Vers la fin du XVIIIe siècle, le point de vue changea ; on ne crut plus volontiers aux prophéties, du moins dans l’Allemagne protestante, et le rationalisme prévalut dans la critique. Mais comme en même temps on n’a pas voulu abandonner l’idée qu’on s’était faite de l’antiquité des Prophéties, il a fallu renoncer à reconnaître dans leurs livres des événemens des temps modernes. C’est ainsi qu’Ernest Rosenmüller, par exemple, s’y refuse absolument, et, sauf de très rares exceptions, deux seulement dans Isaïe, il ne daigne pas même nous avertir que d’autres avant lui les y avaient reconnus[1].

Mais un commentateur de ceux qu’on appelle les Petits prophètes, P. Ackermann, de Vienne, dont la foi catholique ne marchande pas avec le surnaturel, n’a pas hésité, vers la même date, à reproduire les idées des exégètes d’autrefois.

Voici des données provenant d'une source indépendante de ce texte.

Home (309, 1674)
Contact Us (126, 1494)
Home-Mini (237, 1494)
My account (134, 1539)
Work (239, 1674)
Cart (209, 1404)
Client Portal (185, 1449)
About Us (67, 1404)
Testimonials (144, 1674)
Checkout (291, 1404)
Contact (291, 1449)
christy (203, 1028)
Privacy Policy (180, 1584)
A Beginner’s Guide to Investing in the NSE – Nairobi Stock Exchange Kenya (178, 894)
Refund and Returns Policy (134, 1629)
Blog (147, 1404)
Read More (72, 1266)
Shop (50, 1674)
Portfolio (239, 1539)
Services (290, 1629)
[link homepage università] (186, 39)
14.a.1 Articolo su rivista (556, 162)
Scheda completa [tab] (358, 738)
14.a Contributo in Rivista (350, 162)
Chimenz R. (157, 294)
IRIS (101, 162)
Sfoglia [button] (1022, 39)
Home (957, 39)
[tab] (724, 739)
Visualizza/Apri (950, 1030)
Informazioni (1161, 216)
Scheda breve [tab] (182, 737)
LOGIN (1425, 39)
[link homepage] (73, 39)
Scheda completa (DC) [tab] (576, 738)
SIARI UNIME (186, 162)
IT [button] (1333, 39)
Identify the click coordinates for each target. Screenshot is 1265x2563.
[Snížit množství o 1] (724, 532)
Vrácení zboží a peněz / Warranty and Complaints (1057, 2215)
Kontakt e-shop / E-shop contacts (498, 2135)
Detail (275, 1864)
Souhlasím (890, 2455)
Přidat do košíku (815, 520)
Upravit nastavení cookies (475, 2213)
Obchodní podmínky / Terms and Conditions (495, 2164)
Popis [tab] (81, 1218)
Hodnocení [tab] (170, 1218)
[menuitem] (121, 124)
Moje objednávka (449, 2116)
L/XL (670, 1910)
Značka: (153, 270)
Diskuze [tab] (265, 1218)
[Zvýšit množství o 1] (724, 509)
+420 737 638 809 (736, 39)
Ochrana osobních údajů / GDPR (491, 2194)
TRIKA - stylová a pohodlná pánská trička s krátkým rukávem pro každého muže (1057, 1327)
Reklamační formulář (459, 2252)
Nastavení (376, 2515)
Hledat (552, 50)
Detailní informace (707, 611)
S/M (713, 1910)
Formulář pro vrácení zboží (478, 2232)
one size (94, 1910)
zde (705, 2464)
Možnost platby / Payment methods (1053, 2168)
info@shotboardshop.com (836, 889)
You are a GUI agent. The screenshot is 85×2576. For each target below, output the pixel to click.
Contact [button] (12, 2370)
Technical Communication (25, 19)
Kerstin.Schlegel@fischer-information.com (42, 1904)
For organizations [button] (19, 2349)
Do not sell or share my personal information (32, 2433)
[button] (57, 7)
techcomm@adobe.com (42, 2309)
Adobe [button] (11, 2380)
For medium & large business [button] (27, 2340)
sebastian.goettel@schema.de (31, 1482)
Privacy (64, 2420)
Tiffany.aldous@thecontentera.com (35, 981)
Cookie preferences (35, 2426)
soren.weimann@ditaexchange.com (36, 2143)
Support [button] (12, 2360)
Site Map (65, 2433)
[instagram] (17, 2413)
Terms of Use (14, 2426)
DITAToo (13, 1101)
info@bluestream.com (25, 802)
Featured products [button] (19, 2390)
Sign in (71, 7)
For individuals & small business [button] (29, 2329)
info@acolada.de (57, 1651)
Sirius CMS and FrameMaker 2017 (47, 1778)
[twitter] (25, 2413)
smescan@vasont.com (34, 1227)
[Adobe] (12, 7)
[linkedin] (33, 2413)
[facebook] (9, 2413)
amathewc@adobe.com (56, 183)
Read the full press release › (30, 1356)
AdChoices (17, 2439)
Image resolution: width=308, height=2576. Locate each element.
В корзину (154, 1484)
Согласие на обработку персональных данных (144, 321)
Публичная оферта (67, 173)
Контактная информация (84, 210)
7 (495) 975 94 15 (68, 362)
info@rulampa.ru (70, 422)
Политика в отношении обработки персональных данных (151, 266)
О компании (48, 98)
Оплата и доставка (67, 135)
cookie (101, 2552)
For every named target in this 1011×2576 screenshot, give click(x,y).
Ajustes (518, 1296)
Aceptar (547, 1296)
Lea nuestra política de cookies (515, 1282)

Il y a dans son livre plus de vingt passages qu’il applique, d’après eux, à l’époque des Asmonées, sans parler de ceux pour lesquels il descend jusqu’au temps des Romains.

Il n’est donc nullement nouveau de signaler dans les Prophètes l’impression d’événemens d’une date récente, mais il faut comprendre quelles conséquences on en doit tirer, et ne pas s’obstiner à faire remonter les livres prophétiques à une date séparée de ces événemens par plusieurs siècles.


I

J’entre maintenant dans le détail des prophéties ; mais si je veux obtenir qu’on reconnaisse dans les livres prophétiques l’histoire du IIe siècle avant notre ère, il faut d’abord que je remette cette histoire sous les yeux de mes lecteurs ; car elle est, en général, sinon précisément trop peu connue, du moins trop peu présente à la plupart des esprits.

  1. Je parle des Scholia in compendium redacta, Leipzig, 1835, les seuls que j’aie eus sous les yeux.